Why is it a bad idea to ask your mom for feedback on your startup plan?
Well, your mom doesn’t want to let you down. If you told your mom about an idea to build an iPad app for Indian recipes, your mom will like it, and not criticize it. Even if your idea is bad, your mom won’t tell you. She doesn’t want to let you down and she doesn’t want to let herself down.
Yet, there is another problem – it probably has to do with the way you asked your mom’s feedback. Instead of telling her about your idea, why don’t you ask her about her problems? Why don’t you ask her about how she looks for new recipes? Has she looked for an iPad app? If not, what dent would your app’s existence make?

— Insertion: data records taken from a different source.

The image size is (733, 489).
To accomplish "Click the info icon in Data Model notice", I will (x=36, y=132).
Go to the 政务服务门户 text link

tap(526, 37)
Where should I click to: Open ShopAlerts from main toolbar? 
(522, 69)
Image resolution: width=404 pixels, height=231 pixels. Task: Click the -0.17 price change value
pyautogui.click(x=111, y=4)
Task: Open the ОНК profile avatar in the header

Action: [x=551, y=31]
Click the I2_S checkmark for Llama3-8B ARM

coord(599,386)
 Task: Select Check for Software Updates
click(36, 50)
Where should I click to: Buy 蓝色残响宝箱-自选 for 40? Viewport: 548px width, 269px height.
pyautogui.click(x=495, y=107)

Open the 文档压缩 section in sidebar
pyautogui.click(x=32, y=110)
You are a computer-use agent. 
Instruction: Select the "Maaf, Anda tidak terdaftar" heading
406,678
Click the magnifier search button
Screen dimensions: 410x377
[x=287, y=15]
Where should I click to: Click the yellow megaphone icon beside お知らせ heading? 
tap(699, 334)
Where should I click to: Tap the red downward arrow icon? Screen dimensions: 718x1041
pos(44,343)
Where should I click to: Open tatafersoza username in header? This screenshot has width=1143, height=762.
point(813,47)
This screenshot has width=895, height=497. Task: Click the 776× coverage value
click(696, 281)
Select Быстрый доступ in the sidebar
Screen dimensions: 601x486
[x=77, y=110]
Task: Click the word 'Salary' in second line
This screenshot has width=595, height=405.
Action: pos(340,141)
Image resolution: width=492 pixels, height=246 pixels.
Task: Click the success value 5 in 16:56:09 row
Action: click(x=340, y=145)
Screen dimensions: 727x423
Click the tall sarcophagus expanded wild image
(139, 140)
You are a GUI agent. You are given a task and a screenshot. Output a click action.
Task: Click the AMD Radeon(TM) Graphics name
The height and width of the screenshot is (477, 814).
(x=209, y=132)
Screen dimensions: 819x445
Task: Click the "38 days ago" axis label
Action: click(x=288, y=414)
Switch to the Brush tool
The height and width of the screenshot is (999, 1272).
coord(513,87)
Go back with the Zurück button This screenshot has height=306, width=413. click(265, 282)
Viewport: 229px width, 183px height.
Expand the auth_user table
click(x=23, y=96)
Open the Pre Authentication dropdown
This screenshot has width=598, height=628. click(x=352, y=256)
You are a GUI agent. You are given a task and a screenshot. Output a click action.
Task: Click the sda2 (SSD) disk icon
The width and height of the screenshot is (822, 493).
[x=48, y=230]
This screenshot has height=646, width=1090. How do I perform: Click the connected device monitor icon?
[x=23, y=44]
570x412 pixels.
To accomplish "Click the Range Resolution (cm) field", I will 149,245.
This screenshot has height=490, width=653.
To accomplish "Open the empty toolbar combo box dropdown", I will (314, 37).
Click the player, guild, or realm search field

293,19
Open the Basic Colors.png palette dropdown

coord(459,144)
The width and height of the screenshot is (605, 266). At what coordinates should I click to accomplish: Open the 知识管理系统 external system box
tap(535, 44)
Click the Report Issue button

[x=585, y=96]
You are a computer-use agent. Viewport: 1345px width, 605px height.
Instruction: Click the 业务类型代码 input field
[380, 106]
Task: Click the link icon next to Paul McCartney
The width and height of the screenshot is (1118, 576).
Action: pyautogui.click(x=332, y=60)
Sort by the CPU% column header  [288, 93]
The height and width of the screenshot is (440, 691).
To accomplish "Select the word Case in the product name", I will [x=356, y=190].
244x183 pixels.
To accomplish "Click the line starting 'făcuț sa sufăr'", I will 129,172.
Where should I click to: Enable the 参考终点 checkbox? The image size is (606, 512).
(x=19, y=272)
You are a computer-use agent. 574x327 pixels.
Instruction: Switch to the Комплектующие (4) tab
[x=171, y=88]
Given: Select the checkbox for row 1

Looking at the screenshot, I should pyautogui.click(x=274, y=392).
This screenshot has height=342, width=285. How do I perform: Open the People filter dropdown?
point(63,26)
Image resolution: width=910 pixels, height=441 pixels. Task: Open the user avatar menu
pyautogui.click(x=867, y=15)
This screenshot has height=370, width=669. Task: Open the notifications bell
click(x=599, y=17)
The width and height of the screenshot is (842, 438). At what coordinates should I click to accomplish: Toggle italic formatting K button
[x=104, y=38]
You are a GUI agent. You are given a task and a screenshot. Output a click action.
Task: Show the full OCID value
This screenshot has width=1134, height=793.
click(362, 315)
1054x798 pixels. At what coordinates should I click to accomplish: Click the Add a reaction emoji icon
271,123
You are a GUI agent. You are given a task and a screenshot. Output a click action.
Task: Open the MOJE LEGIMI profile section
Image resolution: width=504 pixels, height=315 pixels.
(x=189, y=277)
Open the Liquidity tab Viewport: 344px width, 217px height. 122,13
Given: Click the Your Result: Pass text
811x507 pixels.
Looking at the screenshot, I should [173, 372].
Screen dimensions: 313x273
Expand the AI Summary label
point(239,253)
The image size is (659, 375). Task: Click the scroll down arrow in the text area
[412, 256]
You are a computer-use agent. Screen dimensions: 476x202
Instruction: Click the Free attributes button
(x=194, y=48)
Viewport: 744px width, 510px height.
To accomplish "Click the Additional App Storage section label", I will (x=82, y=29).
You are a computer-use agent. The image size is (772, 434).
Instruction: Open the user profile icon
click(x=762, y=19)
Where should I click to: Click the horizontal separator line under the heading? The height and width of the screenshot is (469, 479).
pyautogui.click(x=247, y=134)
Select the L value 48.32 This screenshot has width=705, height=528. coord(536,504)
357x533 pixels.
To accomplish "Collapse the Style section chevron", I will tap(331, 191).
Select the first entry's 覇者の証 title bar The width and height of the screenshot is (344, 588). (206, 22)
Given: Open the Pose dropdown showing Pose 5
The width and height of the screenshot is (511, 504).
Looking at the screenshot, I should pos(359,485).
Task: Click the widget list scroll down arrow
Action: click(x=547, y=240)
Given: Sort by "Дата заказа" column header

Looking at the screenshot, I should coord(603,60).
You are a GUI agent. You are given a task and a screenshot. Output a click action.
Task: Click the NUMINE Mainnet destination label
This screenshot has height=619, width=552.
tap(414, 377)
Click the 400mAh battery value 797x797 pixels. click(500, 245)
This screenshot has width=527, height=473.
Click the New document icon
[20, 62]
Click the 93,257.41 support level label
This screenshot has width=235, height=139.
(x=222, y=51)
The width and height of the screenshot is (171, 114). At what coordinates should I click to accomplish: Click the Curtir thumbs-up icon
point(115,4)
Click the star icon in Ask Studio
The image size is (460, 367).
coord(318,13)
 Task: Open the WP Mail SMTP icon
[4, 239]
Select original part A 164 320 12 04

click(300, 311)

Businesses exist to solve people’s problems. The best way to validate a business idea is to talk about people’s problems – not about the idea itself. Yet, when we seek feedback, we cannot help but talk about our solution. And once we do, we are trapped into receiving the answer we want to hear rather than the one we need to hear. On listening to your business idea, everybody is inclined to lie to you. Not just your mom.
What if we turned this problem on its head? What if the method you use to seek feedback on your idea was so robust, that even a mom’s bias wouldn’t lead you astray? Such a method of seeking feedback is said to have passed the ‘mom test’.
To pass the mom’s test, don’t talk about a product. Instead, talk about the problem it is meant to solve.